Dearborn's Ahmad Jebril, influential spiritual leader of Islamic militant extremists

DEARBORN, Mich. (WXYZ) - He's got more than 25,000 followers on Twitter. He's a hit on Facebook. And you can find him on YouTube.

He is Ahmad Jebril; a Dearborn man; in his 40's.
As The Investigators would learn, he is a mysterious character, with a checkered past. One that has gotten the attention of not only the US Government, but watchdog groups worldwide.
Jebril grew up in Metro Detroit, childhood friends told us his large family was prominent in local mosques.
Both Jebril and his father are clerics, but that's not the only thing they have in common.
In 2003, both were indicted on federal charges ranging from identity fraud to money laundering. They would later add an elaborate plot to bribe a juror on the future trial.
Around the same time, the Jebril home in Dearborn was raided.
A neighbor across the street says she remembers that day.
"It might have been the first year I was here," the woman said. "I [saw] federal agents over there and cops." When asked if she knew what they were there for, she replied, "No, they never said anything."
Sentenced in 2005, Ahmad Jebril served more than six years in federal prison.
Since his release, Jebril has been considered one of the most influential spiritual leaders of Islamic militant extremists.
Specifically, in Syria. Reaching his followers through those social media accounts.
The London based International Centre for the study of Radicalisation and Political Violence, studied Jebril, and said in a report, he does not openly incite his followers to violence, but he is a cheerleader for foreign fighters motivated by Islam. Many of his followers are said to be affiliated with groups that have had ties to Al-Qaeda.

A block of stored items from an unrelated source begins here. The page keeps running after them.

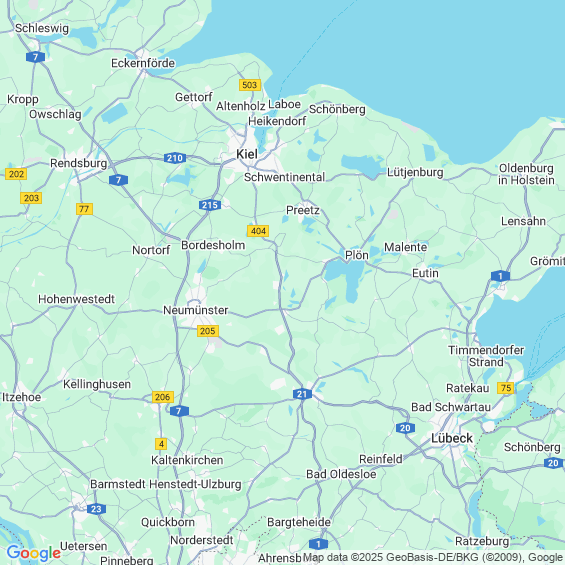The width and height of the screenshot is (565, 565).
Task: Select the A21 highway shield marker
Action: click(302, 394)
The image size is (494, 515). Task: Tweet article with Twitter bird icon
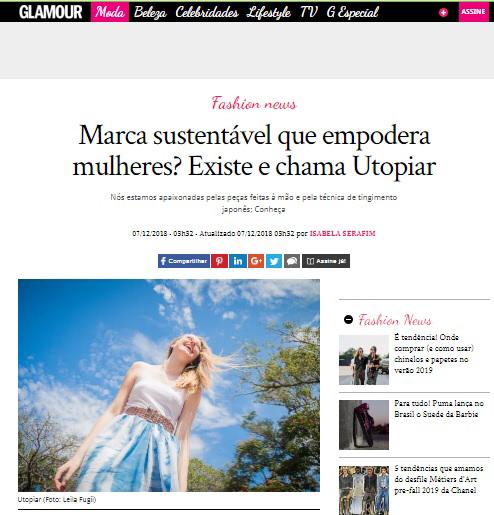tap(274, 261)
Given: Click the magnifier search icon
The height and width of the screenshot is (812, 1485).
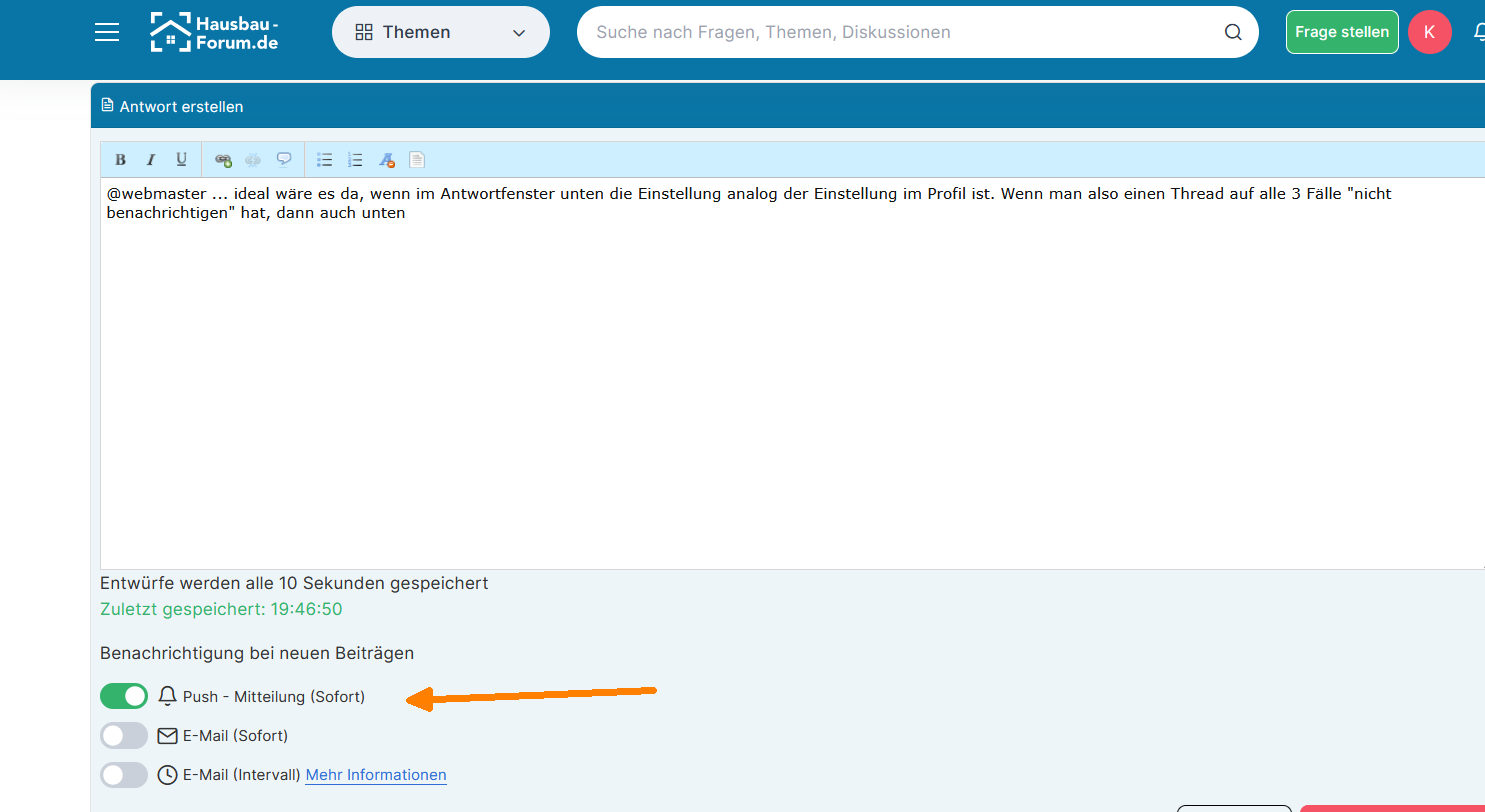Looking at the screenshot, I should (1233, 32).
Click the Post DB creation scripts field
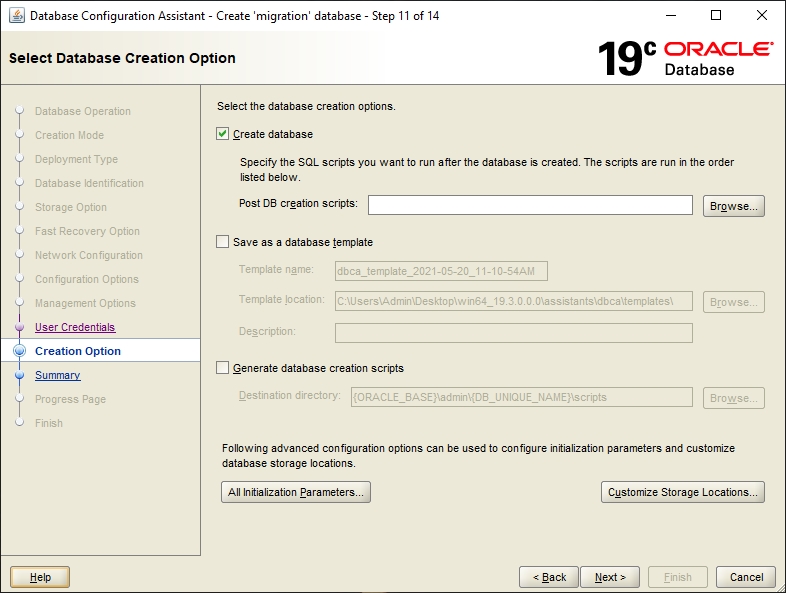The image size is (786, 593). pos(530,205)
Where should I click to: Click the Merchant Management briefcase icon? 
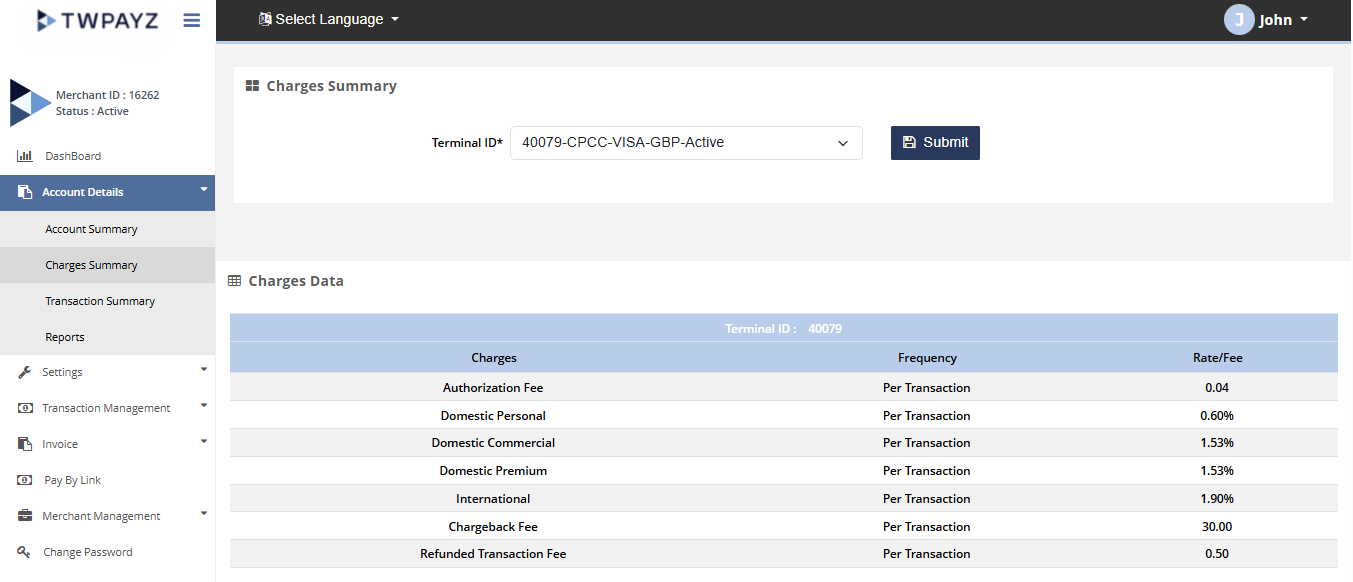point(25,516)
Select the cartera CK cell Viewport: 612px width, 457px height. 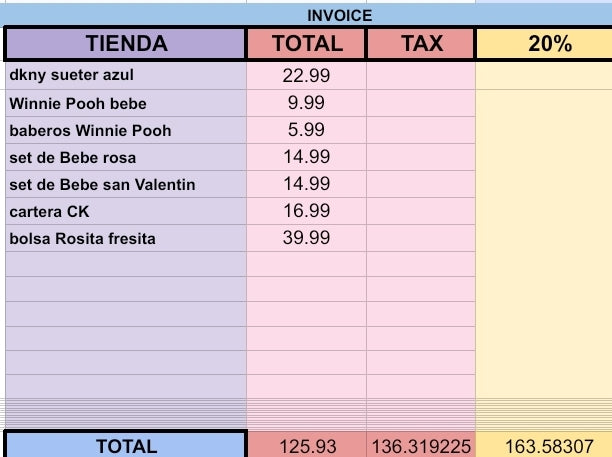point(126,211)
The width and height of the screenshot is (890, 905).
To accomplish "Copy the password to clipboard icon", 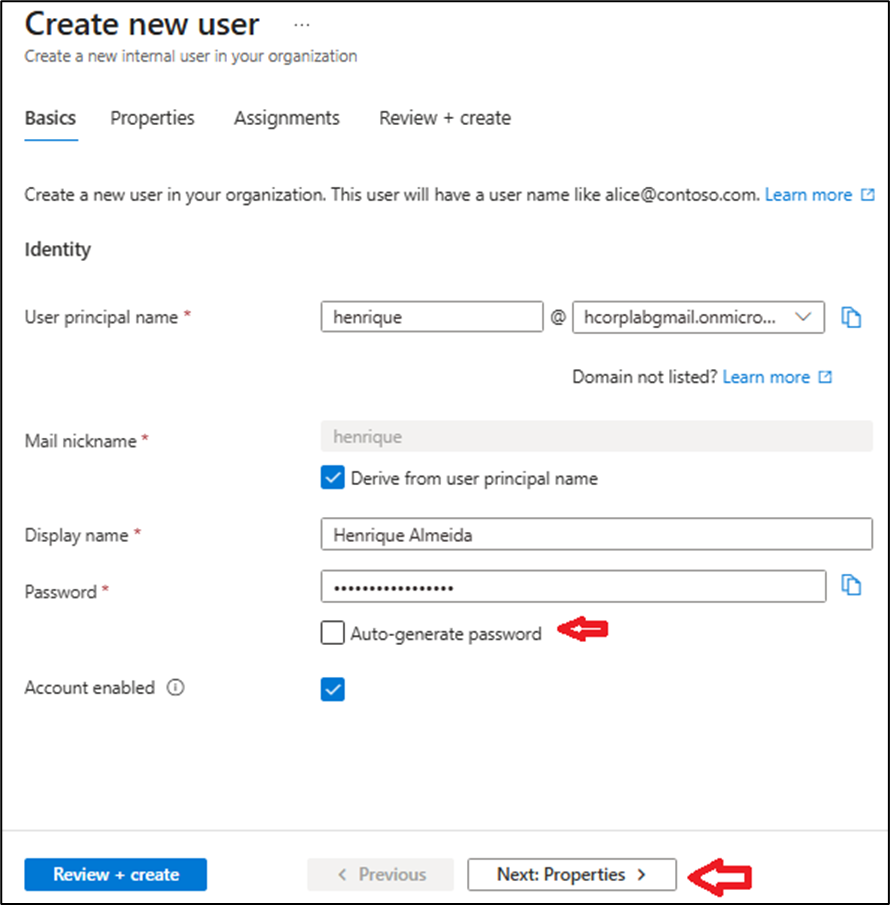I will tap(851, 586).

The report also cited a U.S. Government memo released during Jebril's trial, which highlighted a radical website Jebril ran which the feds say contained a library of fanatically anti-American sermons by militant Islamic clerics.
His views were deemed so extreme by some in Dearborn, he was kicked out of two mosques, according to the report.
Following a violation of his parole, in which he reportedly lied about his whereabouts, last month a federal judge imposed travel and social media restrictions on Jebril, allowing stricter monitoring.
However, Jebril is still active on social media, posting his views almost daily.
Jebril's lawyer is appealing the restrictions.
When called, she declined an interview, and would not make Jebril available for comment.
When we went to Jebril's last known address, The Investigators were met with a man who angrily claimed Jebril did not live there.
However, neighbors say they saw him at the home within the last week or so.
Jebril's probation calls for him to be continuously monitored and he can’t leave Metro Detroit. As the federal government, continues to keep a watchful eye.